• _Input material_:
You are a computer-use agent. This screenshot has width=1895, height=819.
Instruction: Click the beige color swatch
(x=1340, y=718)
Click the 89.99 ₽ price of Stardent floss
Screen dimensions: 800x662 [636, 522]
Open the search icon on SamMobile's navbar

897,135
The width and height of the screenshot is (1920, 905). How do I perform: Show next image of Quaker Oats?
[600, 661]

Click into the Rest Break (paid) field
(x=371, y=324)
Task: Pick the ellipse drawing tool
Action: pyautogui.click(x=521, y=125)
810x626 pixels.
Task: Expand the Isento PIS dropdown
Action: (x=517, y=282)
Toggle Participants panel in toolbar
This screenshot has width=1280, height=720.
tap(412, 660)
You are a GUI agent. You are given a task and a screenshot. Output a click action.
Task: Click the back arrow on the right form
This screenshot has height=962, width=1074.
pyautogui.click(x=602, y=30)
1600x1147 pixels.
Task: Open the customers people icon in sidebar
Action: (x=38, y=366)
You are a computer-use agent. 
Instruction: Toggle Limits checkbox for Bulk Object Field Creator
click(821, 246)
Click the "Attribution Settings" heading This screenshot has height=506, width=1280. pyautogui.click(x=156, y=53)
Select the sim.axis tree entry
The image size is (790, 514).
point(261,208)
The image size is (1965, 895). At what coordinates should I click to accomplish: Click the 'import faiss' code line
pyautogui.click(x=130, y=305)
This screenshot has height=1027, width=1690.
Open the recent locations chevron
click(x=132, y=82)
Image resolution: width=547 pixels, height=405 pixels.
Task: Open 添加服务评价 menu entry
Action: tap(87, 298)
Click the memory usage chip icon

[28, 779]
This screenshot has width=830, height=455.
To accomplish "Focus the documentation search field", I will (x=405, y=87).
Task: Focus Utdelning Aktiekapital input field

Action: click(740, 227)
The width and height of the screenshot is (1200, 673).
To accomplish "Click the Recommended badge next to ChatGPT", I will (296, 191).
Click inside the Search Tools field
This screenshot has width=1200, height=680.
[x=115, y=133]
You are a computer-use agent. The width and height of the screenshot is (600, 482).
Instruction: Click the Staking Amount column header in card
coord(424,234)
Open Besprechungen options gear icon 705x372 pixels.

• _What to work on_: Scan the data above. Return every line with "agent" in it.

• _Output below_:
You are a computer-use agent. This screenshot has width=1895, height=819.
You are a GUI agent. You are given a task and a screenshot. Output a click action.
You are a computer-use agent. 
You are a computer-use agent. The width and height of the screenshot is (600, 482).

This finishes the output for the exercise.